Umurku kini genap tujuh tahun. Sudah menjadi agenda tahunan, keluarga besar menyiapkan pesta meriah untukku. Anak pertama dan satu-satunya cucu di keluarga robusta.
Papaku seorang sinder perkebunan kopi dan karet. Orang memanggilnya Pak Suryo. Meski masih pemula dan terbilang sangat muda, dengan mudah Papa menduduki posisi jabatan strategis karena eyang kakungku seorang direktur di perusahaan yang sama.
Ini adalah hari yang kutunggu. Detik dimana pada tahun-tahun sebelumnya aku sangat menikmati setiap waktu yang berjalan. Saat diriku dirayakan.
Dari bilik kamar kulangkahkan kaki dengan penuh percaya diri. Gaun merah muda berhiaskan pita. Bandana kupu-kupu mengayun seirama dengan langkahku yang kecil. Cahyane sumunar1 dari lesung pipit dan senyumanku yang ceria. Membuat mata yang melihat akan sepakat bahwa hari ini aku cantik paripurna.
"Aku ayu to, Kung," ucapku pada seorang lelaki yang selalu menuruti mauku. Kukibaskan rok yang mengembang bak gaun putri kerajaan.
"Jelas, to. Uayu tenan iki widodariku2."
Eyang Kakung mengenakan beskap terbaik dari penjahit ternama di Ibu Kota. Sedangkan Eyang Putri, seperti biasa selalu mengenakan kutu baru dan jarik yang anggun. Hari ini Eyang Putri memilih warna senada dengan pakaian Eyang Kakung. Kainnya dipesan khusus dari saudagar terkenal di Pasar Pahing. Susuk rambut berhiaskan safir berwarna biru bertengger di sanggul yang ditata rapi. Tak ketinggalan, sepasang anting cantik dengan batu yang sama dan peniti terbuat dari emas murni.
Dalam keseharian, tak banyak orang yang berani mengajak Eyang Kakung berbincang. Setiap kali berpapasan, mereka hanya merunduk. Tidak berani menatap. Mungkin karena ekor kumis panjang dan alis Eyang Kakung yang menukik tajam.
Ruang pesta telah dipenuhi tamu undangan. Eyang Kakung menggandengku menuju ke ruangan. Papa Mama yang lebih dahulu berdiri di belakang kue tar susun tiga meraih tanganku. Pesta dimulai.
Semua tersenyum padaku. Rona bahagia yang kutangkap dari tiap mata yang menyipit karena tawa. Kecuali Mama, sejak tadi kulihat hidungnya memerah.
Intuisiku sangat kuat. Sebelum masuk ke ruang pesta, aku sempat bertanya mengapa Mama menangis. Ia hanya menjawab sedang flu. Jawaban serupa dari Mama saat orang lain bertanya. Aku menangkap kebohongan dari jawaban itu. Sampai pesta dimulai, aku belum tahu penyebab Mama menangis.
Ruang tamu disulap menjadi gedung cantik ala-ala hotel bintang lima. Di bawah ratusan balon yang menghiasi ruangan, semua mulai bersorak. Aku meniup lilin dan memotong kue sejalan dengan alunan lagu yang dinyanyikan. Suara nyanyian puluhan tamu undangan yang datang, menambah kemeriahan pesta ulang tahunku.
Potongan kue pertama kuberikan pada Mama. Ciuman sayang mendarat ke pipi dan keningku.

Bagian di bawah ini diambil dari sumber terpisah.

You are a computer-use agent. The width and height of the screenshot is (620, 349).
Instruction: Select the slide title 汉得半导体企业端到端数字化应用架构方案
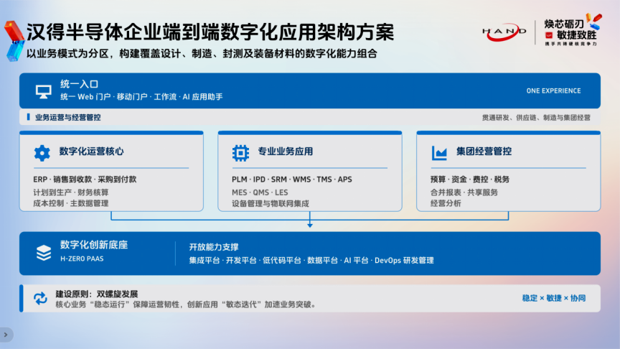210,32
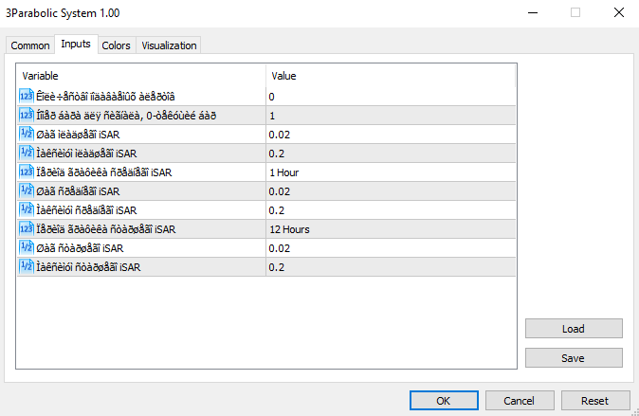Screen dimensions: 639x416
Task: Click the Reset button
Action: (x=594, y=401)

Disusul dengan sepotong kue yang disuapkan Mama dan Papa padaku. Aku menuruti setiap perintah juru kamera, untuk dijadikan dokumentasi.
Mamaku seperti jebolan aktris Ibu Kota. Aktingnya luar biasa. Tidak ada yang menangkap signal kesedihan dalam senyumnya kecuali diriku. Aku terus mengamati senyum palsu mama tanpa sepengetahuannya.
“Sayang, pilih satu kado, ya. Kita ambil video dengan tamu dari kado yang Kamari pilih,” ucap pembawa acara memintaku.
Mataku mengarah pada sebuah kado kecil yang berhiaskan kupu-kupu. Hewan lucu yang selalu berhasil merebut hatiku, mengalihkan minatku dari kado besar lainnya.
Namun, saat aku berhasil mengambil kado yang kusuka. Papa menyodorkan sebuah kado yang lain. Mengganti kado yang telah kupilih.
“Yang ini saja. Pasti isinya lebih bagus.”